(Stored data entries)

- - - - -

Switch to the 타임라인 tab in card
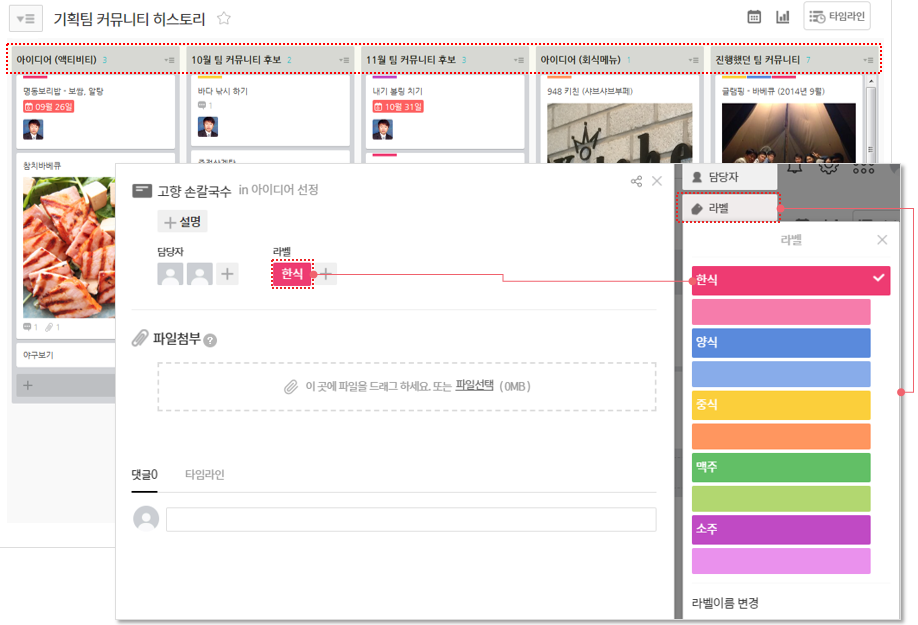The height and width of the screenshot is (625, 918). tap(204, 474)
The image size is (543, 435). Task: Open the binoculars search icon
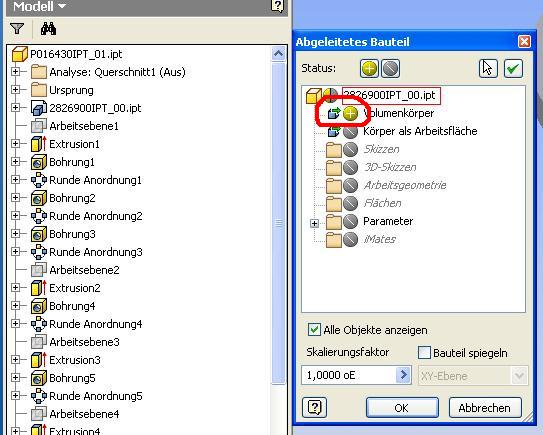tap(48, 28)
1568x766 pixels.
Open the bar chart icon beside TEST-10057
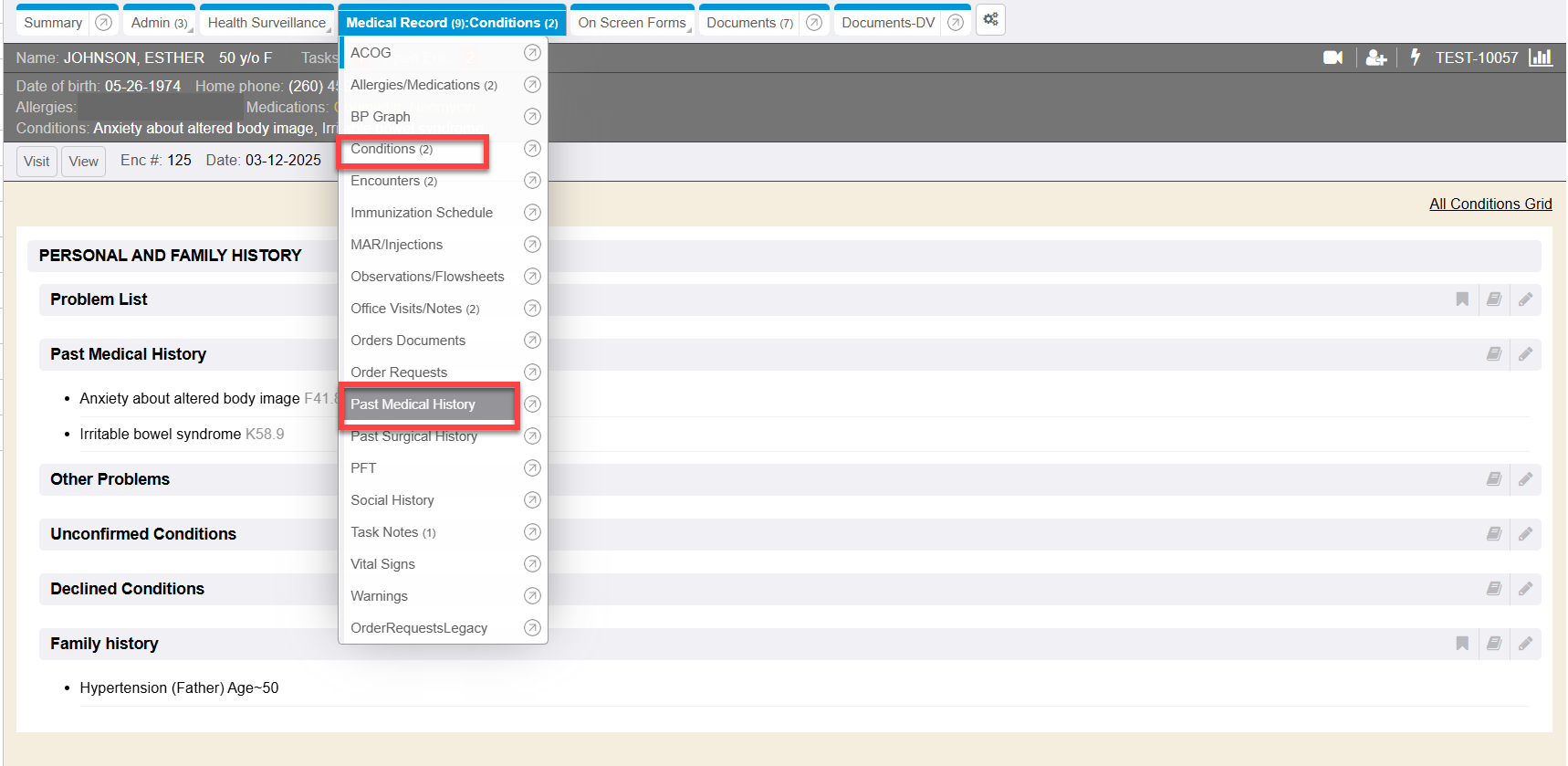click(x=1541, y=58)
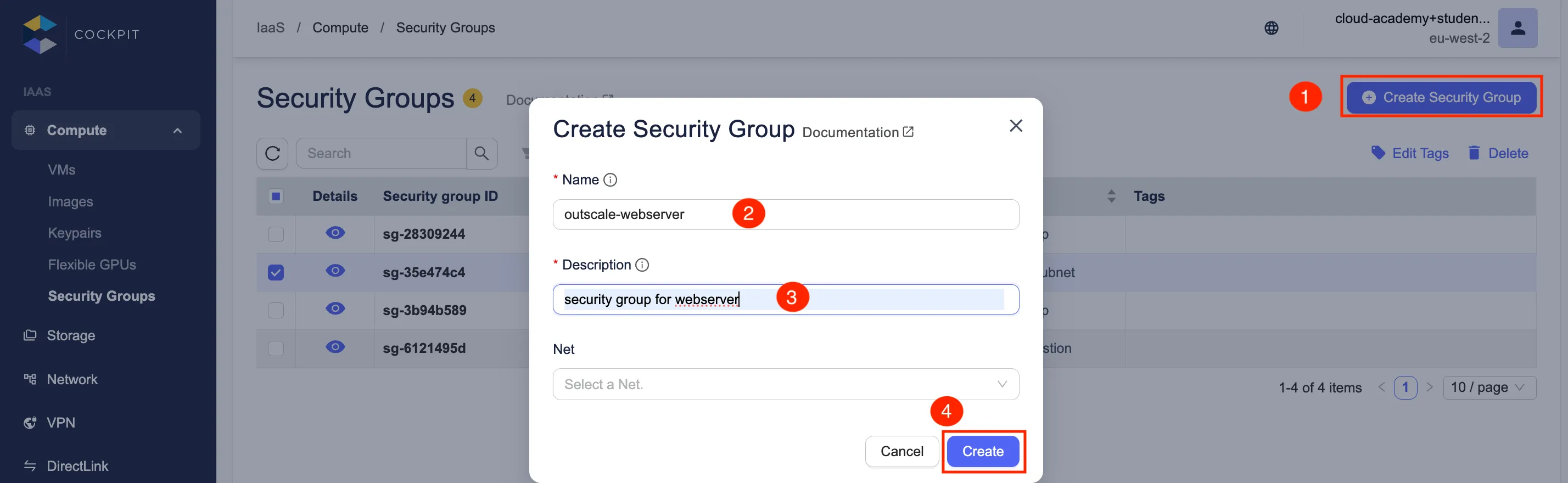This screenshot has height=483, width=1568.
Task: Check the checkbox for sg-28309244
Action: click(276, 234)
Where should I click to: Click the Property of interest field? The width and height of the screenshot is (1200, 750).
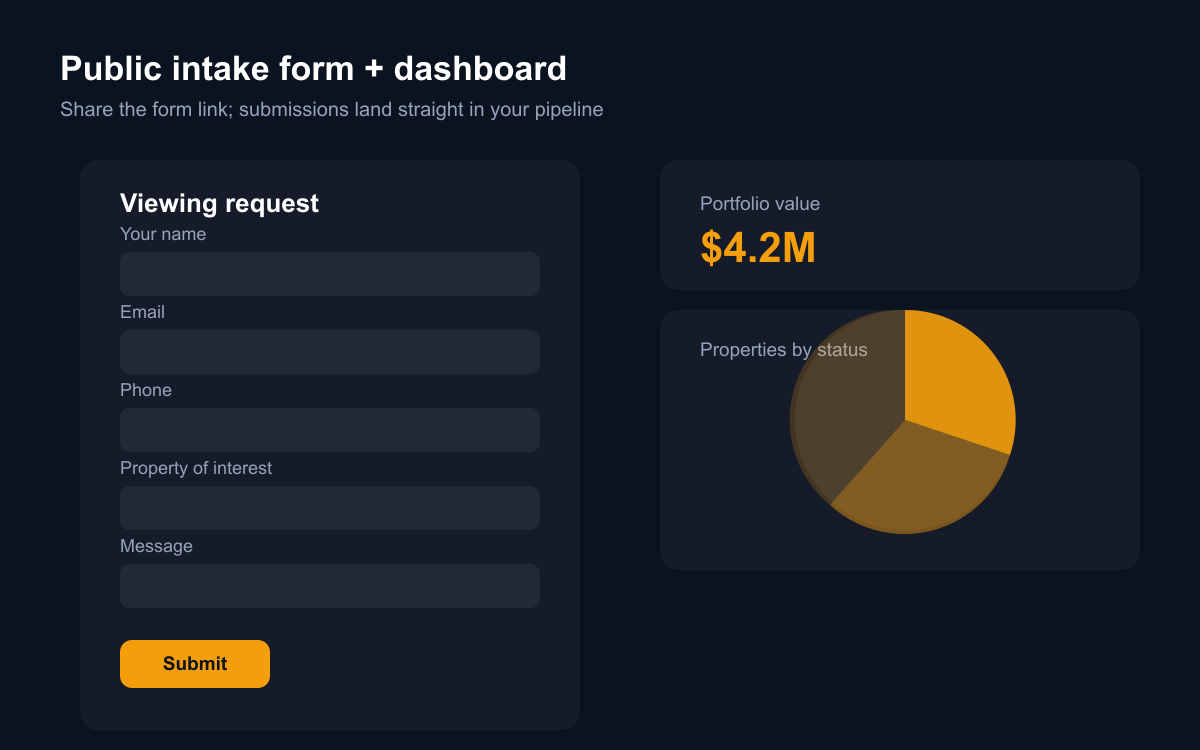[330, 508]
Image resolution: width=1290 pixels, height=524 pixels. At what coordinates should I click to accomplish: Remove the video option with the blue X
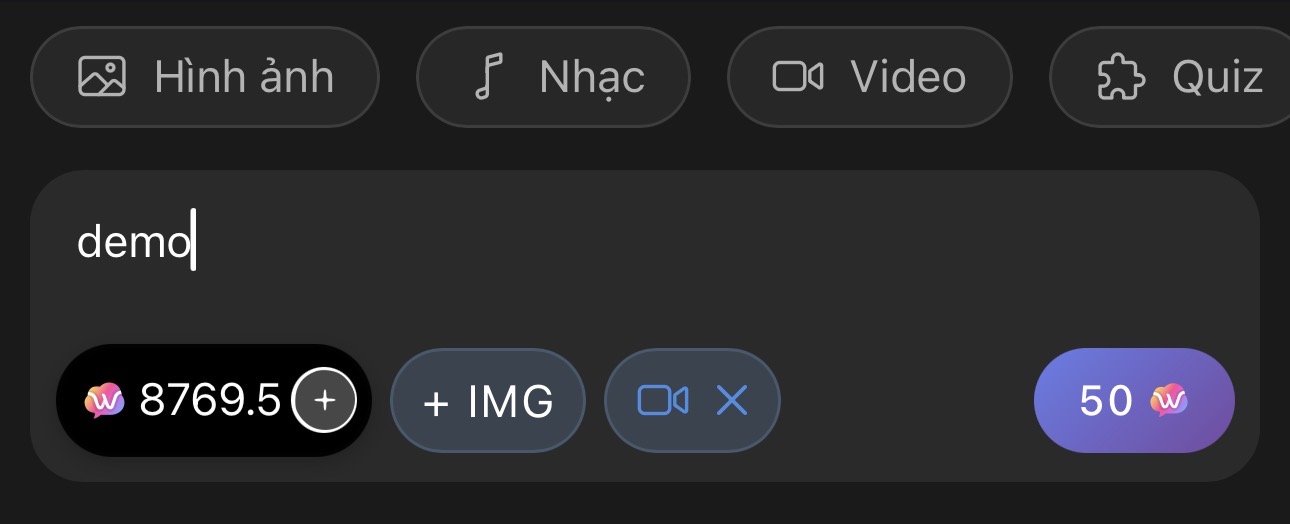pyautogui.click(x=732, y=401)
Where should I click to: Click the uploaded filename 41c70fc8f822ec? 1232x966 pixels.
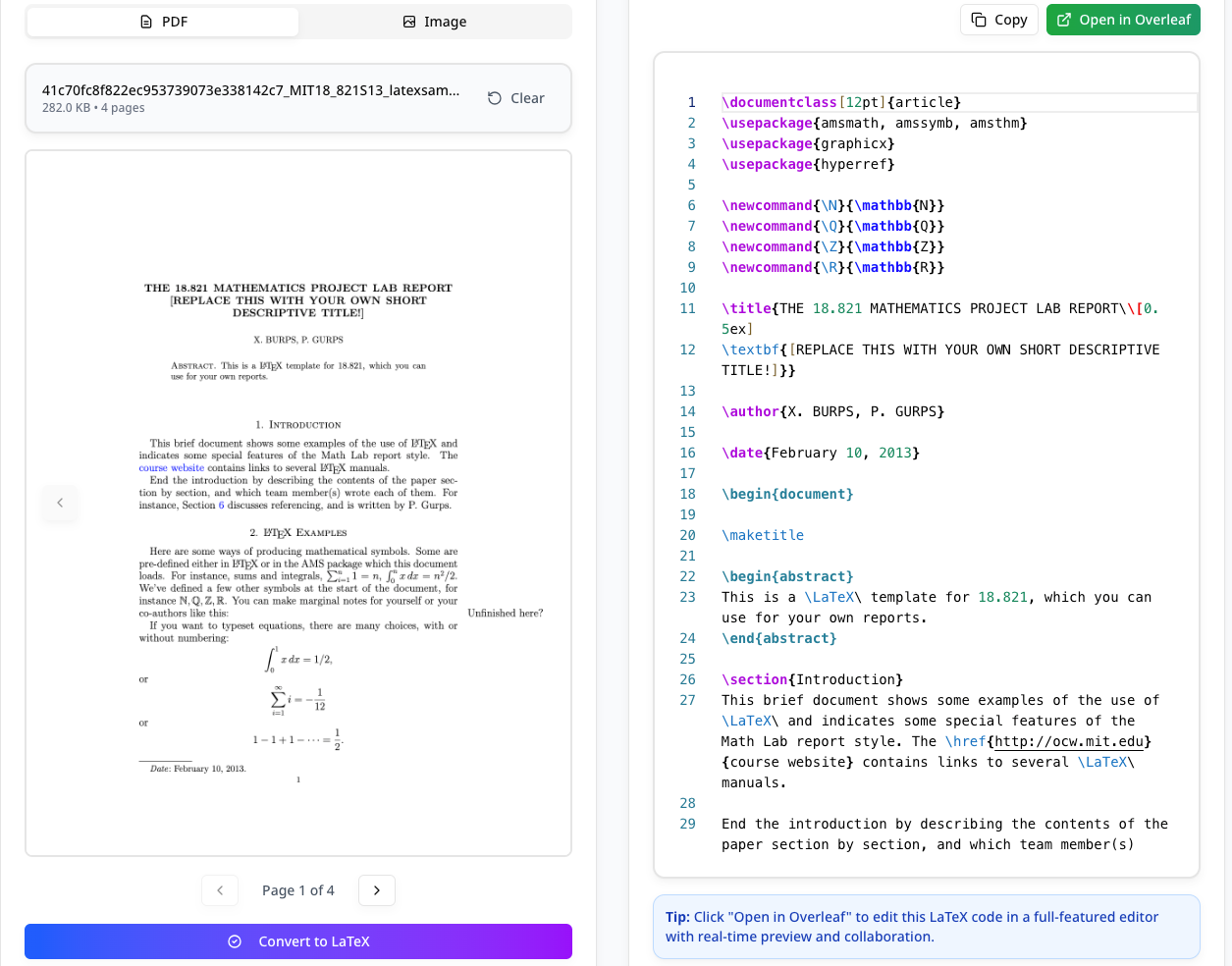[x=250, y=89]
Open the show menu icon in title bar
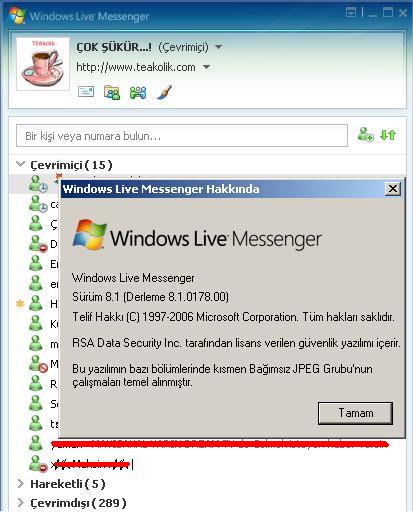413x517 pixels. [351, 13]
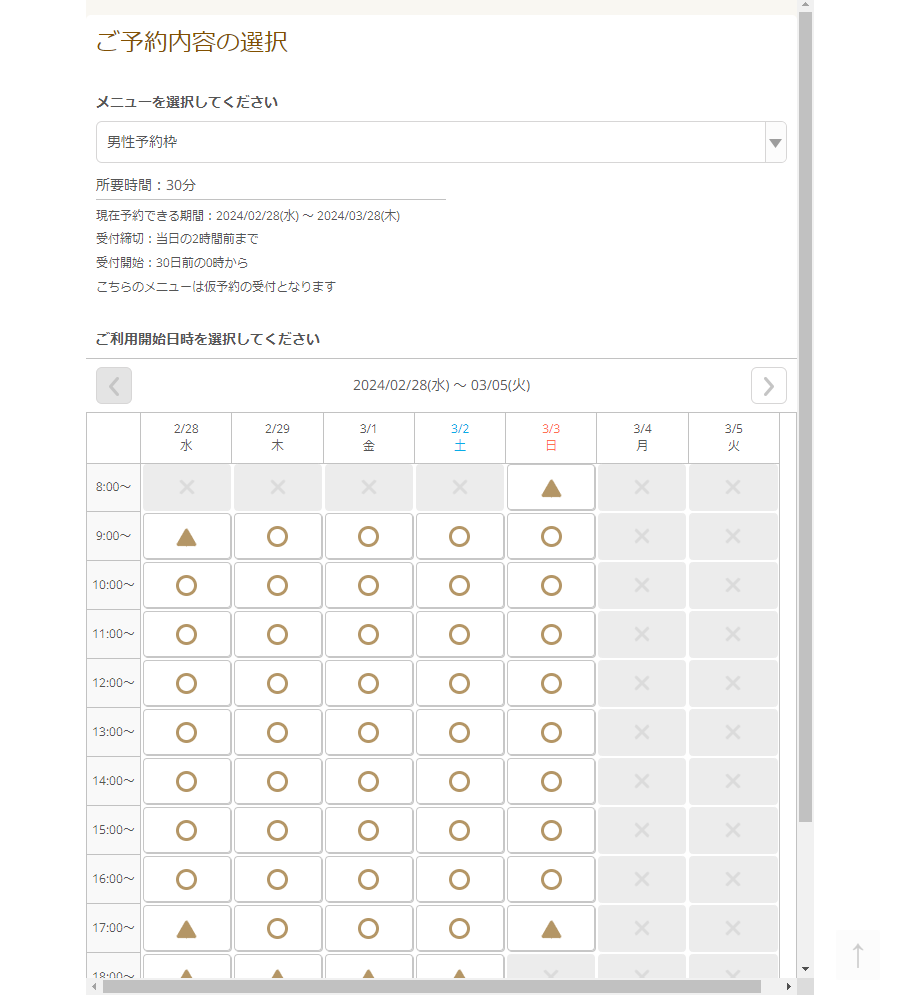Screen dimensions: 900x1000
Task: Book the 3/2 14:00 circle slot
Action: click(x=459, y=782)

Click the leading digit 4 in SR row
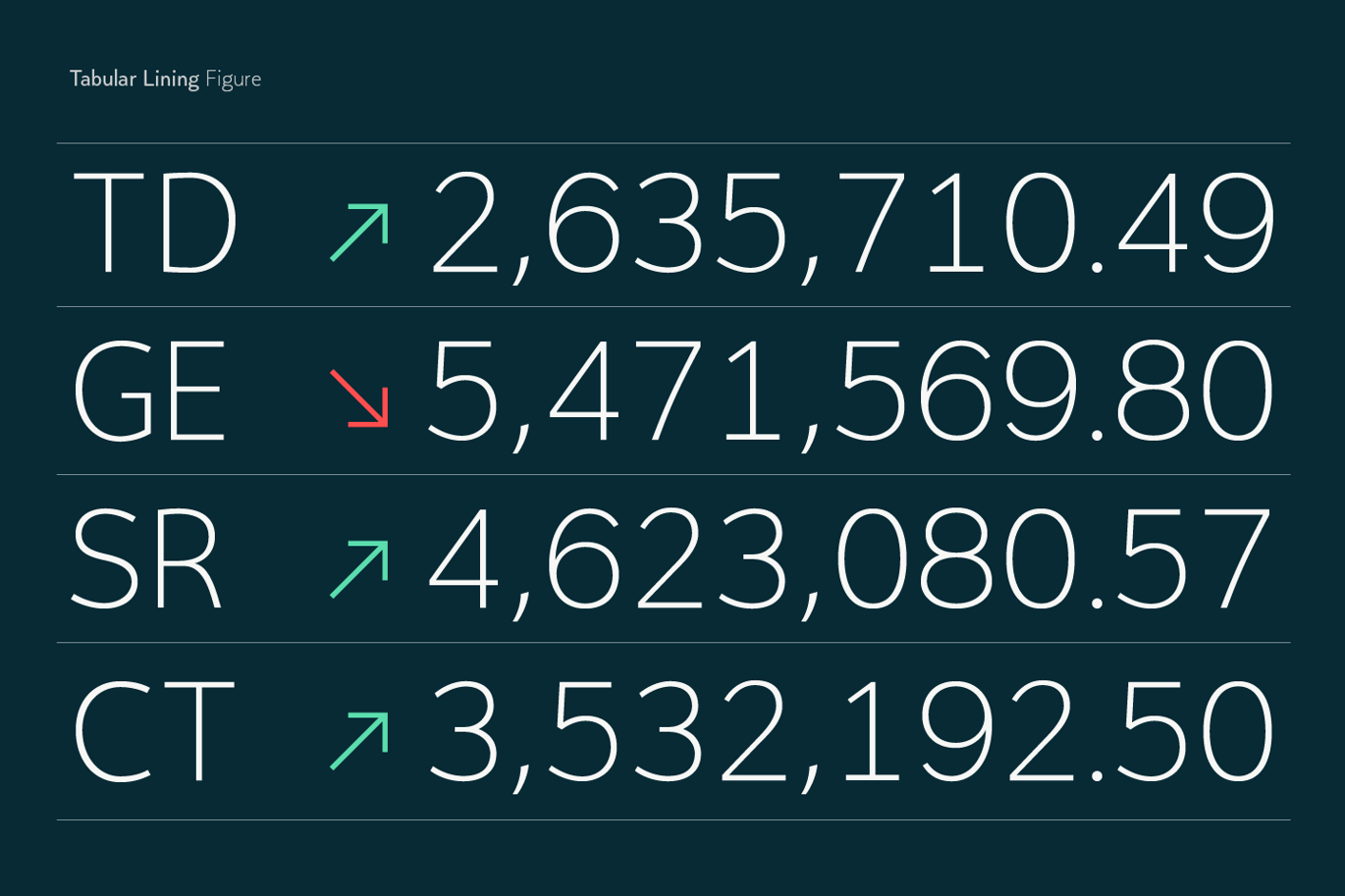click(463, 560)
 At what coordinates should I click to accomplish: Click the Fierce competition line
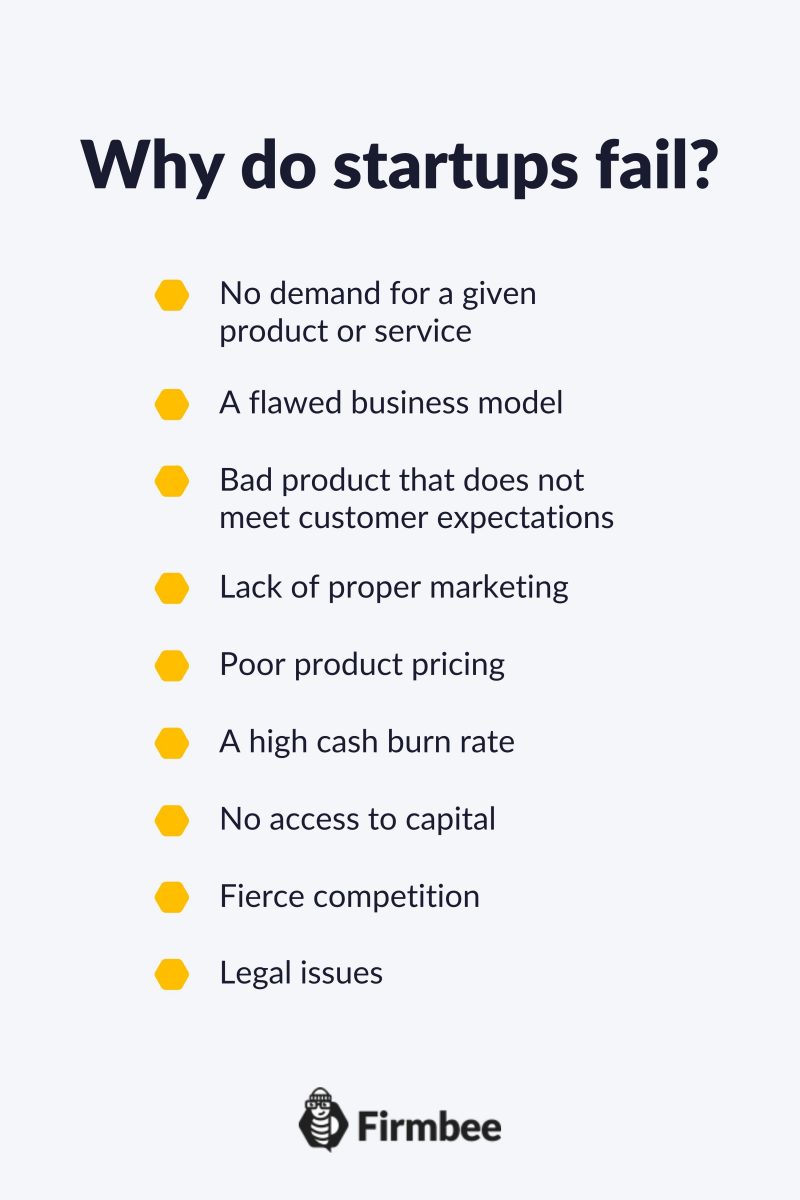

- - - - -

## [Your goal]
The records above are to be repeated word for word, with the pictures omitted.

## [Problem solution]
Switch to the 타임라인 tab in card
The height and width of the screenshot is (625, 918). tap(204, 474)
The image size is (543, 435). Task: Open the binoculars search icon
tap(48, 28)
1568x766 pixels.
Open the bar chart icon beside TEST-10057
click(x=1541, y=58)
This screenshot has height=483, width=1568.
Task: Check the checkbox for sg-28309244
Action: click(276, 234)
Where should I click to: Click the Property of interest field? The width and height of the screenshot is (1200, 750).
[330, 508]
Image resolution: width=1290 pixels, height=524 pixels. At what coordinates should I click to accomplish: Remove the video option with the blue X
pyautogui.click(x=732, y=401)
Where should I click to: Click the uploaded filename 41c70fc8f822ec? 1232x966 pixels.
[x=250, y=89]
Open the show menu icon in title bar
413x517 pixels. [351, 13]
Screen dimensions: 900x1000
Task: Book the 3/2 14:00 circle slot
Action: click(x=459, y=782)

Click the leading digit 4 in SR row
click(463, 560)
 At what coordinates should I click to accomplish: Click the Fierce competition line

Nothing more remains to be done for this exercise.